▶ [What is required]:
For this exercise, copy the data exactly and omit any images.

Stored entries
--- START ---
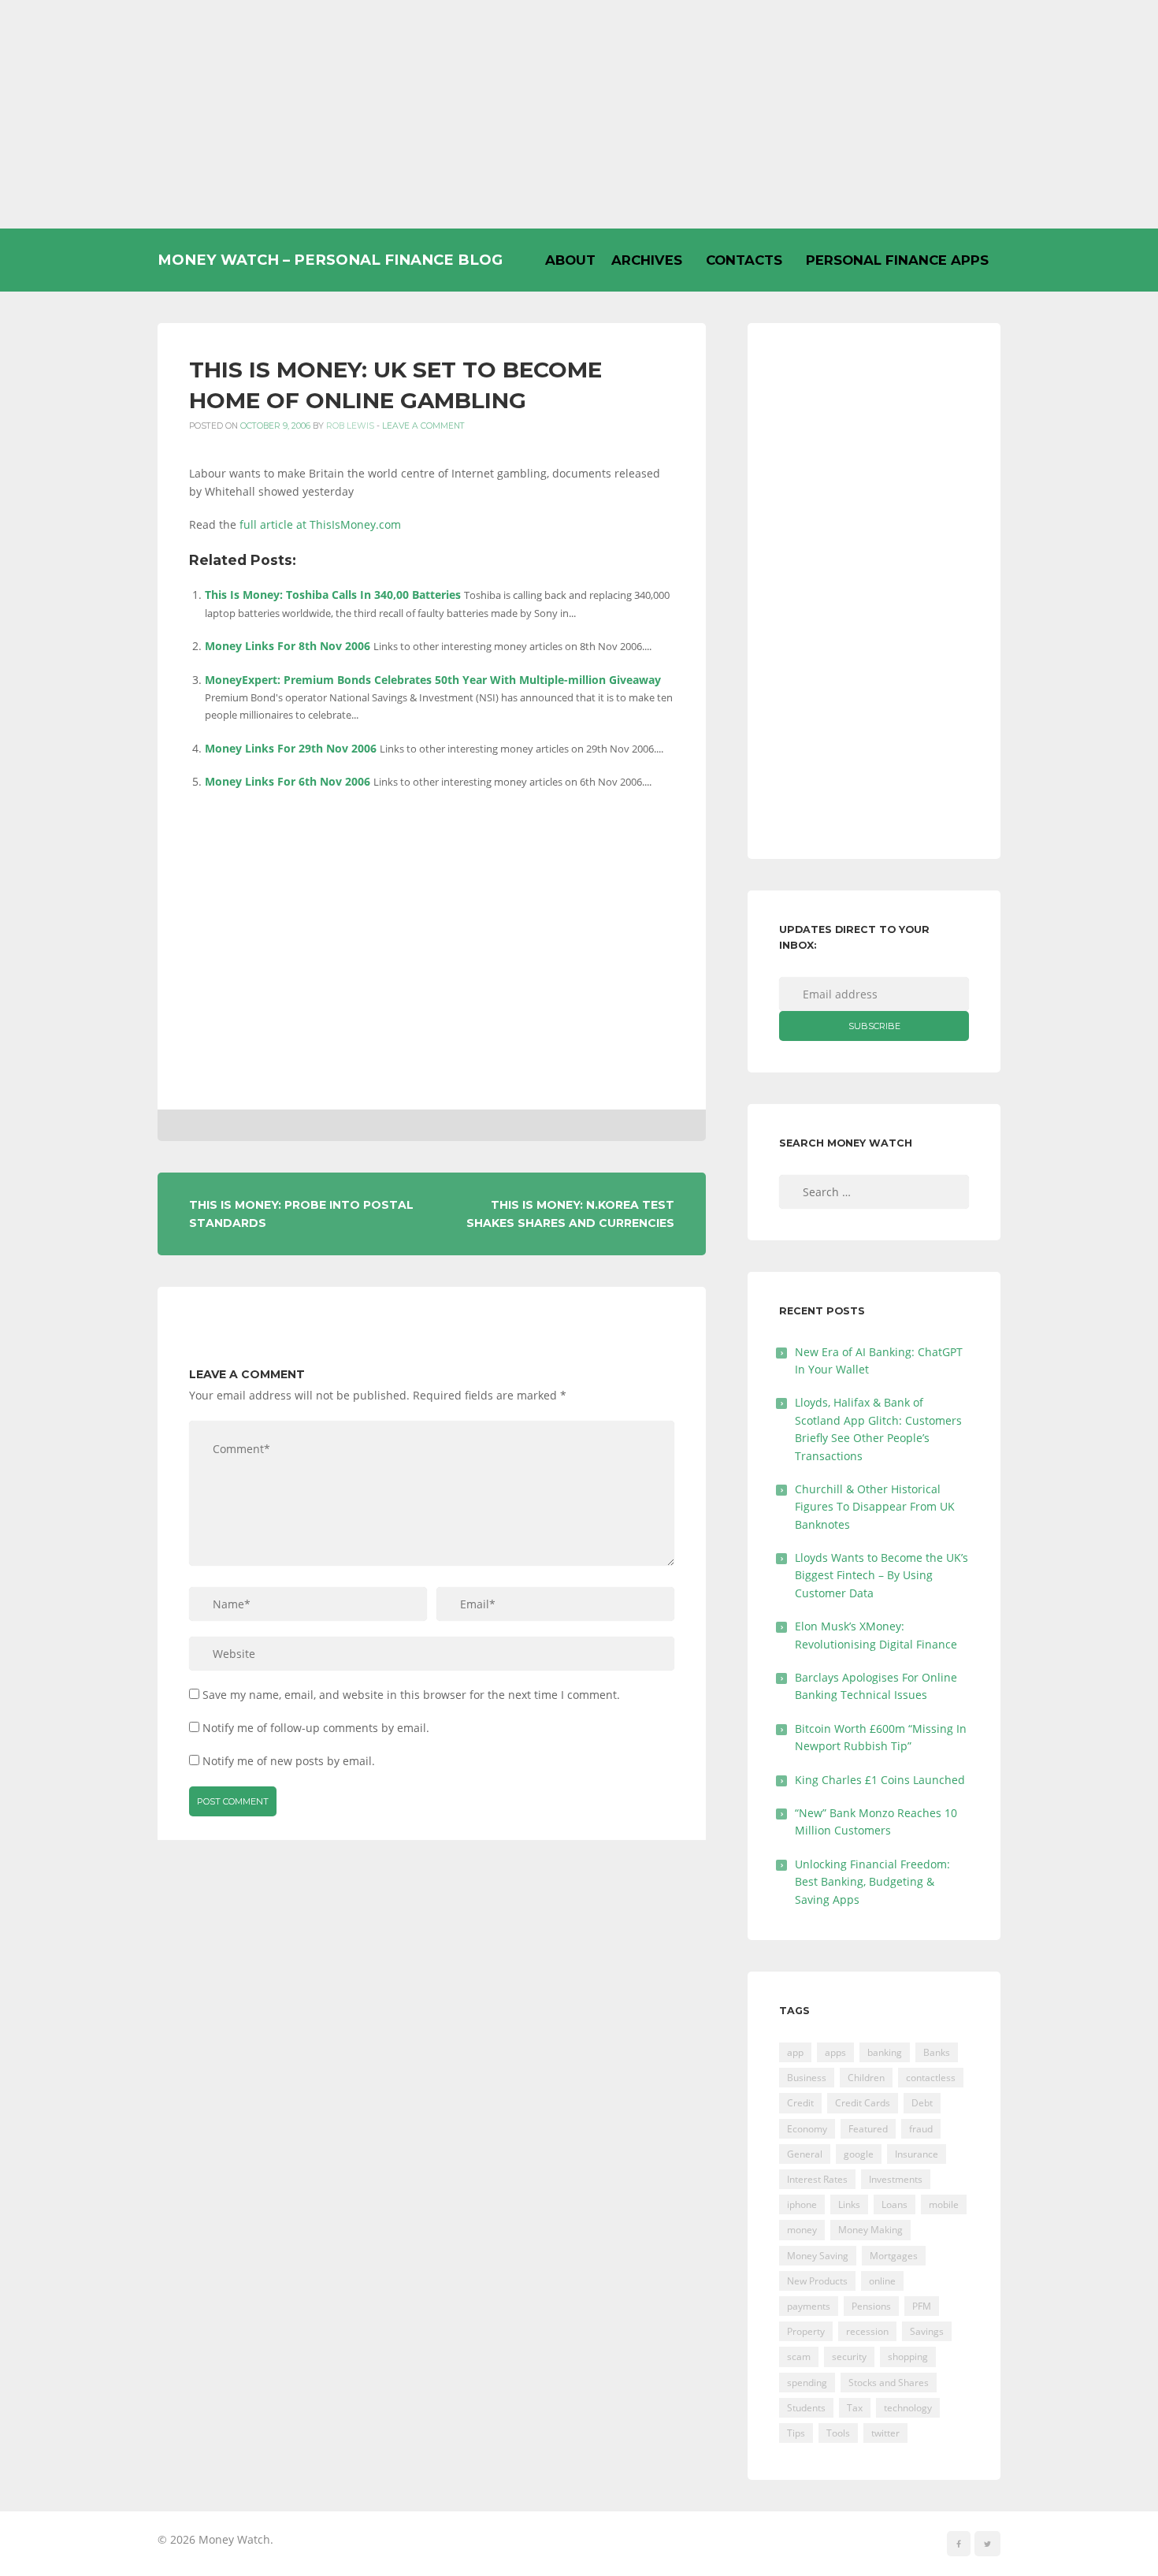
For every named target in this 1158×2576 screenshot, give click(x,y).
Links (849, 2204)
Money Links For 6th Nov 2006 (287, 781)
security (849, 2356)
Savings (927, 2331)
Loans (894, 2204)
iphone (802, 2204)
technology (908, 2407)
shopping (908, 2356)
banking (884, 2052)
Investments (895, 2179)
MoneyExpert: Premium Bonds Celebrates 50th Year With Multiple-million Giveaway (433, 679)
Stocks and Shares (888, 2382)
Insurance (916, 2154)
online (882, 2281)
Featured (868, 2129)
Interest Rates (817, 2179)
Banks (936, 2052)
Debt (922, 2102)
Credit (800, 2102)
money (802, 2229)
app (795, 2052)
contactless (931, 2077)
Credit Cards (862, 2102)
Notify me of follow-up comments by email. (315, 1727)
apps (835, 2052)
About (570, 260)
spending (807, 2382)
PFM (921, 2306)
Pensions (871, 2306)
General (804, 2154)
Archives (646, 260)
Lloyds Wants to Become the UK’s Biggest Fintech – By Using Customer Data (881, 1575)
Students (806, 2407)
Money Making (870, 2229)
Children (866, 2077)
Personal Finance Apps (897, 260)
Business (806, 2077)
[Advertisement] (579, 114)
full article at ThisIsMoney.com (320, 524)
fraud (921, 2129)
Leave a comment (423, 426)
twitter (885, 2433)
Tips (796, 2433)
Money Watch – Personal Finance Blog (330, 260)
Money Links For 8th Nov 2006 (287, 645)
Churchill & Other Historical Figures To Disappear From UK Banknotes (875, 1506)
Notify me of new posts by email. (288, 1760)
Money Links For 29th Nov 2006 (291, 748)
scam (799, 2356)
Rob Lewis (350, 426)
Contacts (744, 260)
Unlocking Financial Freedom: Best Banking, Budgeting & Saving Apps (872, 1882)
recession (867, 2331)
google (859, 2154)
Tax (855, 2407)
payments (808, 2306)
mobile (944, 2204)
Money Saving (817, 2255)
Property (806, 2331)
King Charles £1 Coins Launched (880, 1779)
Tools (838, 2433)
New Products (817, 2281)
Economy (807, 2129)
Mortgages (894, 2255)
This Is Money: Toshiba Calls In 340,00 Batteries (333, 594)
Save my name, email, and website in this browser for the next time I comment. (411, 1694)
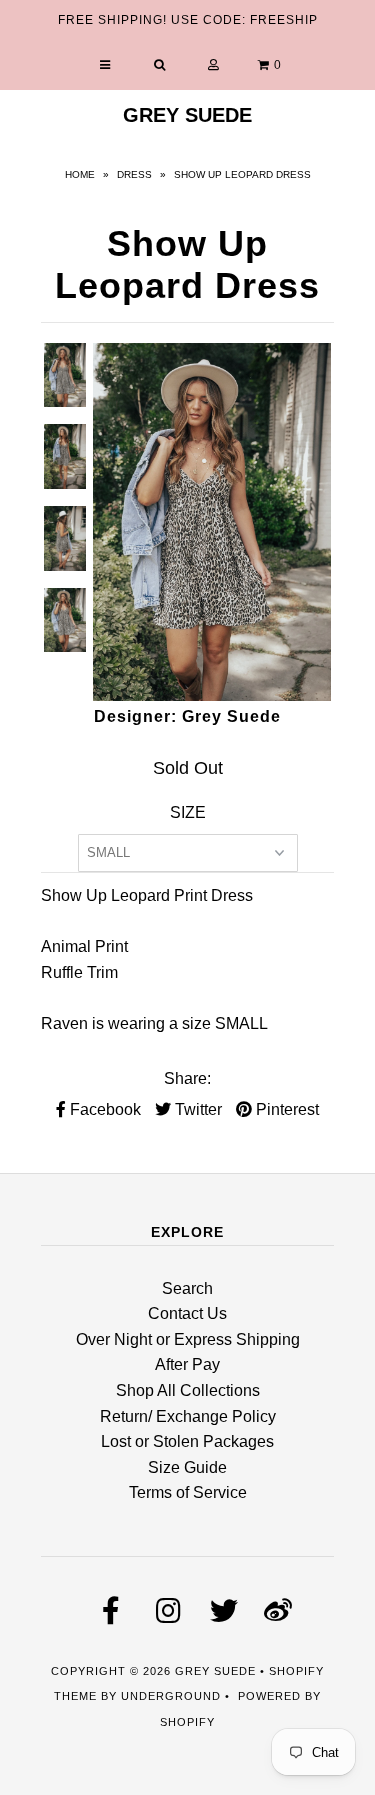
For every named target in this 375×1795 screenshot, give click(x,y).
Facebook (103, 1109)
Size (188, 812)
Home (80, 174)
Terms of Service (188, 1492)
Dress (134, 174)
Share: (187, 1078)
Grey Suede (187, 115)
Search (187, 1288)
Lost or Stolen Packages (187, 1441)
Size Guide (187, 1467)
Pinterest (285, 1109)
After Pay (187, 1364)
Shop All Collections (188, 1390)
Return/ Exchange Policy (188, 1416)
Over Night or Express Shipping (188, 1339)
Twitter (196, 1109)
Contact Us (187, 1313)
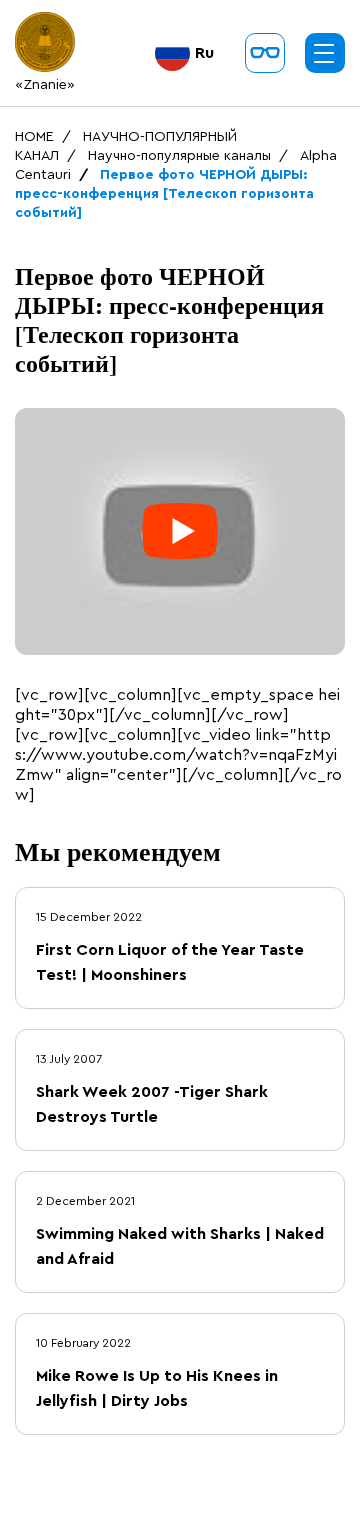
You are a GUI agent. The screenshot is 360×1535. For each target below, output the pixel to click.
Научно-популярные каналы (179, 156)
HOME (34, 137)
--- END ---
▶ [Exercise solution]:
For every named target in this 1158×2576 screenshot, give click(x,y).
Links (849, 2204)
Money Links For 6th Nov 2006 (287, 781)
security (849, 2356)
Savings (927, 2331)
Loans (894, 2204)
iphone (802, 2204)
technology (908, 2407)
shopping (908, 2356)
banking (884, 2052)
Investments (895, 2179)
MoneyExpert: Premium Bonds Celebrates 50th Year With Multiple-million Giveaway (433, 679)
Stocks and Shares (888, 2382)
Insurance (916, 2154)
online (882, 2281)
Featured (868, 2129)
Interest Rates (817, 2179)
Banks (936, 2052)
Debt (922, 2102)
Credit (800, 2102)
money (802, 2229)
app (795, 2052)
contactless (931, 2077)
Credit Cards (862, 2102)
Notify me of follow-up comments by email. (315, 1727)
apps (835, 2052)
About (570, 260)
spending (807, 2382)
PFM (921, 2306)
Pensions (871, 2306)
General (804, 2154)
Archives (646, 260)
Lloyds Wants to Become the UK’s Biggest Fintech – By Using Customer Data (881, 1575)
Students (806, 2407)
Money Making (870, 2229)
Children (866, 2077)
Personal Finance Apps (897, 260)
Business (806, 2077)
[Advertisement] (579, 114)
full article at ThisIsMoney.com (320, 524)
fraud (921, 2129)
Leave a comment (423, 426)
twitter (885, 2433)
Tips (796, 2433)
Money Watch – Personal Finance Blog (330, 260)
Money Links For 8th Nov 2006 (287, 645)
Churchill & Other Historical Figures To Disappear From UK Banknotes (875, 1506)
Notify me of new posts by email. (288, 1760)
Money Links For 29th Nov 2006 (291, 748)
scam (799, 2356)
Rob Lewis (350, 426)
Contacts (744, 260)
Unlocking Financial Freedom: Best Banking, Budgeting & Saving Apps (872, 1882)
recession (867, 2331)
google (859, 2154)
Tax (855, 2407)
payments (808, 2306)
mobile (944, 2204)
Money Saving (817, 2255)
Property (806, 2331)
King Charles £1 Coins Launched (880, 1779)
Tools (838, 2433)
New Products (817, 2281)
Economy (807, 2129)
Mortgages (894, 2255)
This Is Money: Toshiba Calls In 340,00 Batteries (333, 594)
Save my name, email, and website in this browser for the next time I comment. (411, 1694)
For every named target in this 375×1795 screenshot, give click(x,y).
Facebook (103, 1109)
Size (188, 812)
Home (80, 174)
Terms of Service (188, 1492)
Dress (134, 174)
Share: (187, 1078)
Grey Suede (187, 115)
Search (187, 1288)
Lost or Stolen Packages (187, 1441)
Size Guide (187, 1467)
Pinterest (285, 1109)
After Pay (187, 1364)
Shop All Collections (188, 1390)
Return/ Exchange Policy (188, 1416)
Over Night or Express Shipping (188, 1339)
Twitter (196, 1109)
Contact Us (187, 1313)
You are a GUI agent. The screenshot is 360×1535. For each target below, output the pixel to click.
Научно-популярные каналы (179, 156)
HOME (34, 137)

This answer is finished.